It was our Spring 2014 work weekend. Everyone helped. Well, not the twins. They either slept inside, or hung out in their little shade tent outside, or let's be honest, were carried by either me or Ben. A huge pile of mulch, dumped on the driveway, needed to be carried to all of the flower beds and spread. We are once again trying to plant grass in our backyard, which seems resigned to remain in its perennial state of being a mud pit. Every year we plant seeds, full of hope, and every year they fail. Five years and counting. This weekend we integrated top soil, put down fertilizer, raked it in, even have straw to spread on top. This is our year for grass, I can feel it in my bones. Lush, thick grass. Mark my words.

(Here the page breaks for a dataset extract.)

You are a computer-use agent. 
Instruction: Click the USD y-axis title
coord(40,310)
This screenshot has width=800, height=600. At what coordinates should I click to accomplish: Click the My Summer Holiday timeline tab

I took the big kids to church with me on Sunday while Ben stayed home with sleeping babies. Being at church together is the sweetest thing, because the big kids are just thrilled to snuggle up in my lap without a single baby vying for my attention. Soaking it in, such sweet kiddos. Midway through the homily about Lazarus being raised from the dead, there is a shout from the congregation. "Call 911!" Everything stops. A man has collapsed. Is there a doctor in the congregation? Yes, a few men rush over to the collapsed man. Is his heart beating? Is he breathing? His adult daughter is shouting and crying. Many people are crying. They are performing cpr. We are three rows away from him, and his body is limp. The kids and I are huddled together, praying. A woman raises her hands and starts praying a Hail Mary, and we join. The moments drag on. I am thinking of ways to explain to my children that we have just watched a man die. The ambulance arrives, and we are asked to stay in our seats, to make space for the responders. Hugo, meanwhile, is loudly telling me that he needs to get onto the ambulance because, "I have owie, mama! I have owie!" (ah, life with little kids! What would I do without this comic relief?)
There are many people standing around him, and we can't really see what is happening. We wait to see him lifted from the pew, nervous to look, and yet unable to pull our eyes away. They are lifting him. We are about to see him. We are about to see him. And there he is. Only, wait! He is walking. Walking himself to the gurney. Totally, completely alive. Everyone is stunned. You would think that the congregation would burst into applause or something, but we just sat there, totally silent (I think this is where you know we are Catholic. Can you imagine this happening at a Pentecostal church? I get excited just imagining it). Our priest, who had been at the back, waits a moment to see that everything is okay, and then walks back to the front. "Wake up, Lazarus!" he proclaims. Indeed. Risen from the dead before our very eyes. I will never forget it.
And oh, these babies. Such smiley, good natured little things. And they talk! They just love to chatter and I don't think we've ever had babies that talk quite this way. In whole baby sentences and paragraphs, I would say. I hold them so close and nibble their chubby dimpled cheeks and say thankyouthankyouthankyou thousands of times every single day. There is not a moment in their presence that is not awash in gratitude. I will never forget that miracle, either.